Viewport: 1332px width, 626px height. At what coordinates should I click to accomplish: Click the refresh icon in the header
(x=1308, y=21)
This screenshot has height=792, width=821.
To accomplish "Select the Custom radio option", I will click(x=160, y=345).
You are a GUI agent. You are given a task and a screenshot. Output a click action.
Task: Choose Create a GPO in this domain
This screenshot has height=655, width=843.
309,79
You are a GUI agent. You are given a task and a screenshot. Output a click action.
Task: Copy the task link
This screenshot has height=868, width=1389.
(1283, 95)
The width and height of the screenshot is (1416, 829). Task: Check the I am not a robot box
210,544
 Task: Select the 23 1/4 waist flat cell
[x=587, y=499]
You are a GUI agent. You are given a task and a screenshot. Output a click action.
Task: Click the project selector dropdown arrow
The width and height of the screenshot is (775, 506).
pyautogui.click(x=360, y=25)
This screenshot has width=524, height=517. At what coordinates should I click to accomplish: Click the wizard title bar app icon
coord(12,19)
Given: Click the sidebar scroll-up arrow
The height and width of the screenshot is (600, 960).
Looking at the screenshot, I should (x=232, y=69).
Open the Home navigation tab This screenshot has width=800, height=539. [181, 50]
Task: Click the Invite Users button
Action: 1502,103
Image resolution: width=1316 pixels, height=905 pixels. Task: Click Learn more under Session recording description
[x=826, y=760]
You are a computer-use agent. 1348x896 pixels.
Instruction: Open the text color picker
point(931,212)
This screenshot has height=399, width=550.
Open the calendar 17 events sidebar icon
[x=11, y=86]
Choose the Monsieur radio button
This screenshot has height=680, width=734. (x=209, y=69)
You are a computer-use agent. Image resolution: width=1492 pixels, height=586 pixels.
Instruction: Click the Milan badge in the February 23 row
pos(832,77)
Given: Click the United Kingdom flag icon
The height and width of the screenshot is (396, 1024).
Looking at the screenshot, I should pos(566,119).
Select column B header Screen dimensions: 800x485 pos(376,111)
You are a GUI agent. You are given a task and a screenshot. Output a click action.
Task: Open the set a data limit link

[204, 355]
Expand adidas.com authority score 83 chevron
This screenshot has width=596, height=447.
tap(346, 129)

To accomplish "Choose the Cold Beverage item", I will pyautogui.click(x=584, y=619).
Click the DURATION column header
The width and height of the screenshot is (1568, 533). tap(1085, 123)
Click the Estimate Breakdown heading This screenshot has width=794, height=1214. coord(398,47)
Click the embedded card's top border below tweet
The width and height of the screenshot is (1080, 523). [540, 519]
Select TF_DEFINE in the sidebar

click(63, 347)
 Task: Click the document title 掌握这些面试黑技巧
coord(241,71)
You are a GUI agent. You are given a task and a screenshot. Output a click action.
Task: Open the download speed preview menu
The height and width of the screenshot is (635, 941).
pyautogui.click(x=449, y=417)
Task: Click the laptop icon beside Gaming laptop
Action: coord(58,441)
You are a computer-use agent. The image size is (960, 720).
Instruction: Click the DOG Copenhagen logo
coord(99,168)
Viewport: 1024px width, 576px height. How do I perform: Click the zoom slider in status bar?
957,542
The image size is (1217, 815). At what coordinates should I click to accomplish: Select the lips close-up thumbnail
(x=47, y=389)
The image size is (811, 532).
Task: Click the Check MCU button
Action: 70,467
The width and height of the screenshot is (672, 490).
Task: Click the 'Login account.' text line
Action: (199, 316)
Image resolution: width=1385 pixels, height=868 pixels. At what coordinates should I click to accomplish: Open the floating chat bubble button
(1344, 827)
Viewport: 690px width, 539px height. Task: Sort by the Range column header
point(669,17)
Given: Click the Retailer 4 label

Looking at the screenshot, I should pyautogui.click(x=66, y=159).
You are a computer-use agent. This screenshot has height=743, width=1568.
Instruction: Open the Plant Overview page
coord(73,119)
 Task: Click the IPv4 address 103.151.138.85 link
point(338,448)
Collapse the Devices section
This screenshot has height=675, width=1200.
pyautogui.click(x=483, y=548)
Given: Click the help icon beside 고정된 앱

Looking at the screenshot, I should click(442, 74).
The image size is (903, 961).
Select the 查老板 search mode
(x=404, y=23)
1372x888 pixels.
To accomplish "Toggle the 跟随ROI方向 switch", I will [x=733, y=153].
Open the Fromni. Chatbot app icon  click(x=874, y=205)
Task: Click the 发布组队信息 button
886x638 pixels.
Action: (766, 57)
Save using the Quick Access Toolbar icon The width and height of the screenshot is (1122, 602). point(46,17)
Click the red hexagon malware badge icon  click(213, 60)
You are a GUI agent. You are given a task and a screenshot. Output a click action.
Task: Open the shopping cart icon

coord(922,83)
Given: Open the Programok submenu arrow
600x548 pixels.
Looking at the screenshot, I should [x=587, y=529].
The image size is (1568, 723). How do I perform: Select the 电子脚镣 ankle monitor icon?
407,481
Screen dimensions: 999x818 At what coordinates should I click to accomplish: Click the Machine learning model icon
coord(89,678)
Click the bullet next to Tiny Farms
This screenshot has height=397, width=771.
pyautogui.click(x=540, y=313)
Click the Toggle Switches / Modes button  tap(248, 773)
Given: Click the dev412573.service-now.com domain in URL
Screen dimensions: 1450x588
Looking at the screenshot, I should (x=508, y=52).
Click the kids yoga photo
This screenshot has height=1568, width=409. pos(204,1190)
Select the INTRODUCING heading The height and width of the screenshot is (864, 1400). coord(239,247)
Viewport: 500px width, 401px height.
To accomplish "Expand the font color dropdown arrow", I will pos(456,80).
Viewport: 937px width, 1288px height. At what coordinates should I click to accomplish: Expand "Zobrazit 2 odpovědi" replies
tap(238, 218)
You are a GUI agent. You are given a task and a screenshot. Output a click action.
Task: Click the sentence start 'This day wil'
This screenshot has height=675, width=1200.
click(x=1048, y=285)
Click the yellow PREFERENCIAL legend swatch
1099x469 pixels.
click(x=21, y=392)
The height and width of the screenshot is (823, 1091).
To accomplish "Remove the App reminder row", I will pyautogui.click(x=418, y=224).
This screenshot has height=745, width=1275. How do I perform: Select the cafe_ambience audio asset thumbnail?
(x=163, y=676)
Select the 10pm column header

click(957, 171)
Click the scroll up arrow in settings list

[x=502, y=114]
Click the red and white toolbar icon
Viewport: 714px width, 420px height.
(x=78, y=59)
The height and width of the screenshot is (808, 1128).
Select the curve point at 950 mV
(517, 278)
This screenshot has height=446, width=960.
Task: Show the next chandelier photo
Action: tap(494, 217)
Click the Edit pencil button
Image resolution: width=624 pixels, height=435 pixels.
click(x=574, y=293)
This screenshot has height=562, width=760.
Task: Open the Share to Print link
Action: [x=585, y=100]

#### Your task:
Each line of the data is to be transcribed exactly, with nothing left out.

#### Completed task:
Viewport: 1332px width, 626px height. At what coordinates should I click to accomplish: Click the refresh icon in the header
(x=1308, y=21)
This screenshot has height=792, width=821.
To accomplish "Select the Custom radio option", I will click(x=160, y=345).
You are a GUI agent. You are given a task and a screenshot. Output a click action.
Task: Choose Create a GPO in this domain
This screenshot has height=655, width=843.
309,79
You are a GUI agent. You are given a task and a screenshot. Output a click action.
Task: Copy the task link
This screenshot has height=868, width=1389.
(1283, 95)
The width and height of the screenshot is (1416, 829). Task: Check the I am not a robot box
210,544
 Task: Select the 23 1/4 waist flat cell
[x=587, y=499]
You are a GUI agent. You are given a task and a screenshot. Output a click action.
Task: Click the project selector dropdown arrow
The width and height of the screenshot is (775, 506).
pyautogui.click(x=360, y=25)
This screenshot has width=524, height=517. At what coordinates should I click to accomplish: Click the wizard title bar app icon
coord(12,19)
Given: Click the sidebar scroll-up arrow
The height and width of the screenshot is (600, 960).
Looking at the screenshot, I should (x=232, y=69).
Open the Home navigation tab This screenshot has width=800, height=539. [181, 50]
Task: Click the Invite Users button
Action: 1502,103
Image resolution: width=1316 pixels, height=905 pixels. Task: Click Learn more under Session recording description
[x=826, y=760]
You are a computer-use agent. 1348x896 pixels.
Instruction: Open the text color picker
point(931,212)
This screenshot has height=399, width=550.
Open the calendar 17 events sidebar icon
[x=11, y=86]
Choose the Monsieur radio button
This screenshot has height=680, width=734. (x=209, y=69)
You are a computer-use agent. Image resolution: width=1492 pixels, height=586 pixels.
Instruction: Click the Milan badge in the February 23 row
pos(832,77)
Given: Click the United Kingdom flag icon
The height and width of the screenshot is (396, 1024).
Looking at the screenshot, I should pos(566,119).
Select column B header Screen dimensions: 800x485 pos(376,111)
You are a GUI agent. You are given a task and a screenshot. Output a click action.
Task: Open the set a data limit link

[204, 355]
Expand adidas.com authority score 83 chevron
This screenshot has width=596, height=447.
tap(346, 129)

To accomplish "Choose the Cold Beverage item", I will pyautogui.click(x=584, y=619).
Click the DURATION column header
The width and height of the screenshot is (1568, 533). tap(1085, 123)
Click the Estimate Breakdown heading This screenshot has width=794, height=1214. coord(398,47)
Click the embedded card's top border below tweet
The width and height of the screenshot is (1080, 523). [540, 519]
Select TF_DEFINE in the sidebar

click(63, 347)
 Task: Click the document title 掌握这些面试黑技巧
coord(241,71)
You are a GUI agent. You are given a task and a screenshot. Output a click action.
Task: Open the download speed preview menu
The height and width of the screenshot is (635, 941).
pyautogui.click(x=449, y=417)
Task: Click the laptop icon beside Gaming laptop
Action: coord(58,441)
You are a computer-use agent. The image size is (960, 720).
Instruction: Click the DOG Copenhagen logo
coord(99,168)
Viewport: 1024px width, 576px height. How do I perform: Click the zoom slider in status bar?
957,542
The image size is (1217, 815). At what coordinates should I click to accomplish: Select the lips close-up thumbnail
(x=47, y=389)
The image size is (811, 532).
Task: Click the Check MCU button
Action: 70,467
The width and height of the screenshot is (672, 490).
Task: Click the 'Login account.' text line
Action: (199, 316)
Image resolution: width=1385 pixels, height=868 pixels. At what coordinates should I click to accomplish: Open the floating chat bubble button
(1344, 827)
Viewport: 690px width, 539px height. Task: Sort by the Range column header
point(669,17)
Given: Click the Retailer 4 label

Looking at the screenshot, I should pyautogui.click(x=66, y=159).
You are a computer-use agent. This screenshot has height=743, width=1568.
Instruction: Open the Plant Overview page
coord(73,119)
 Task: Click the IPv4 address 103.151.138.85 link
point(338,448)
Collapse the Devices section
This screenshot has height=675, width=1200.
pyautogui.click(x=483, y=548)
Given: Click the help icon beside 고정된 앱

Looking at the screenshot, I should click(442, 74).
The image size is (903, 961).
Select the 查老板 search mode
(x=404, y=23)
1372x888 pixels.
To accomplish "Toggle the 跟随ROI方向 switch", I will [x=733, y=153].
Open the Fromni. Chatbot app icon  click(x=874, y=205)
Task: Click the 发布组队信息 button
886x638 pixels.
Action: (766, 57)
Save using the Quick Access Toolbar icon The width and height of the screenshot is (1122, 602). point(46,17)
Click the red hexagon malware badge icon  click(213, 60)
You are a GUI agent. You are given a task and a screenshot. Output a click action.
Task: Open the shopping cart icon

coord(922,83)
Given: Open the Programok submenu arrow
600x548 pixels.
Looking at the screenshot, I should [x=587, y=529].
The image size is (1568, 723). How do I perform: Select the 电子脚镣 ankle monitor icon?
407,481
Screen dimensions: 999x818 At what coordinates should I click to accomplish: Click the Machine learning model icon
coord(89,678)
Click the bullet next to Tiny Farms
This screenshot has height=397, width=771.
pyautogui.click(x=540, y=313)
Click the Toggle Switches / Modes button  tap(248, 773)
Given: Click the dev412573.service-now.com domain in URL
Screen dimensions: 1450x588
Looking at the screenshot, I should (x=508, y=52).
Click the kids yoga photo
This screenshot has height=1568, width=409. pos(204,1190)
Select the INTRODUCING heading The height and width of the screenshot is (864, 1400). coord(239,247)
Viewport: 500px width, 401px height.
To accomplish "Expand the font color dropdown arrow", I will pos(456,80).
Viewport: 937px width, 1288px height. At what coordinates should I click to accomplish: Expand "Zobrazit 2 odpovědi" replies
tap(238, 218)
You are a GUI agent. You are given a task and a screenshot. Output a click action.
Task: Click the sentence start 'This day wil'
This screenshot has height=675, width=1200.
click(x=1048, y=285)
Click the yellow PREFERENCIAL legend swatch
1099x469 pixels.
click(x=21, y=392)
The height and width of the screenshot is (823, 1091).
To accomplish "Remove the App reminder row", I will pyautogui.click(x=418, y=224).
This screenshot has height=745, width=1275. How do I perform: Select the cafe_ambience audio asset thumbnail?
(x=163, y=676)
Select the 10pm column header

click(957, 171)
Click the scroll up arrow in settings list

[x=502, y=114]
Click the red and white toolbar icon
Viewport: 714px width, 420px height.
(x=78, y=59)
The height and width of the screenshot is (808, 1128).
Select the curve point at 950 mV
(517, 278)
This screenshot has height=446, width=960.
Task: Show the next chandelier photo
Action: tap(494, 217)
Click the Edit pencil button
Image resolution: width=624 pixels, height=435 pixels.
click(x=574, y=293)
This screenshot has height=562, width=760.
Task: Open the Share to Print link
Action: [x=585, y=100]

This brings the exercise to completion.